New Jersey Gov. Chris Christie entered the otherwise sunny July 4th holiday under a cloud of scrutiny. Over the long weekend, photos emerged of him sitting on a foldout chair on a public beach — a beach that had been closed amid budget negotiations, making it off limits to everyone but his family and friends.
This could explain why a Chris Christie sand sculpture appeared on the Jersey Shore on Independence Day, showing the governor in the same lounging, baseball-capped pose he was spotted in on the beach thanks to photographs taken by aerial drone.
The images of Gov. Christie lounging on a public beach as it was unavailable to regular New Jersey residents have been widely criticized. He is currently the least-popular governor in the entire country, with a Quinnipiac poll in June finding him with just a 15 percent approval rating, a 55-point slide since his 70 percent post-reelection peak.
Some of the only governors in modern history who've been less popular have actually been convicted of crimes, like former Illinois Gov. Rod Blagojevich, and former Ohio Gov. Bob Taft. With Christie's tenure set to end in 2018, thanks to term limits, he looks like he'll leave public life at as sharp a low-point with the public as ever before.

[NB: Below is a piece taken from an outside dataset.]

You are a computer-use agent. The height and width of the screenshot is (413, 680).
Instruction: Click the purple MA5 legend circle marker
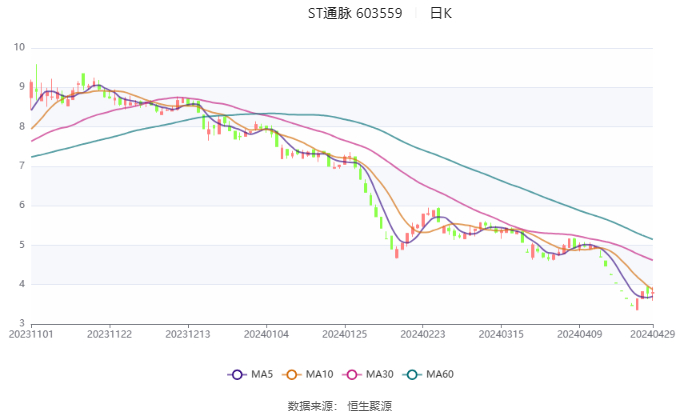click(x=237, y=374)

Although, when you get an eyeful of the sandcastle version of Christie, he certainly doesn't look stressed.
To the contrary, he looks downright chilled-out and ready for good times, despite the presence of a sharp-toothed sand shark sitting right next to him. It's unclear just how much time it took to craft this virtuoso bit of trolling ― the sculptors passed on detailing the governor's legs, letting his lower body simply taper off into the sand ― but it popped up on the Jersey Shore during the July 4th holiday.
Under usual political circumstances, this kind of politically charged sand sculpture might've drawn the ire of some Republican beach-goers, eager to defend the man they twice elected governor of the Garden State. Even President Donald Trump, who's had an unprecedentedly unpopular young presidency and is intensely polarizing, is beloved enough by some of his base that building a mocking sculpture on a public beach might draw outcry.
But Trump is more than twice as popular nationally as Christie is in New Jersey, which is a simply staggering point of reference for understand how disliked he's become. Even his lieutenant governor, Republican Kim Guadagno, blasted him after the beach photos went viral, clearly looking ahead to her own gubernatorial bid coming this November. In part thanks to Christie's basement-level approval ratings, Guadagno's chances of succeeding him look extremely slim.
Christie, for his part, did not express any regret about the controversial beach trip, nor did he admit there was anything problematic shown in the photo of him lounging on the closed-off stretch of shoreline. Christie has refused to apologize, and stressed that being right next to his residence, he had the right to be there for a holiday get-together with his family:
I don't apologize for it. I don't back away from it. ... Let's be really clear. That's our residence and we have a right to be there whenever we want to be there.
In the immediate aftermath of the beach trip, Christie was asked by the media whether he'd gotten any sun that day. Christie answered no, and after the photos went public proving the contrary, a spokesperson said it was true that he hadn't gotten any sun ― because he was wearing a baseball cap at the time.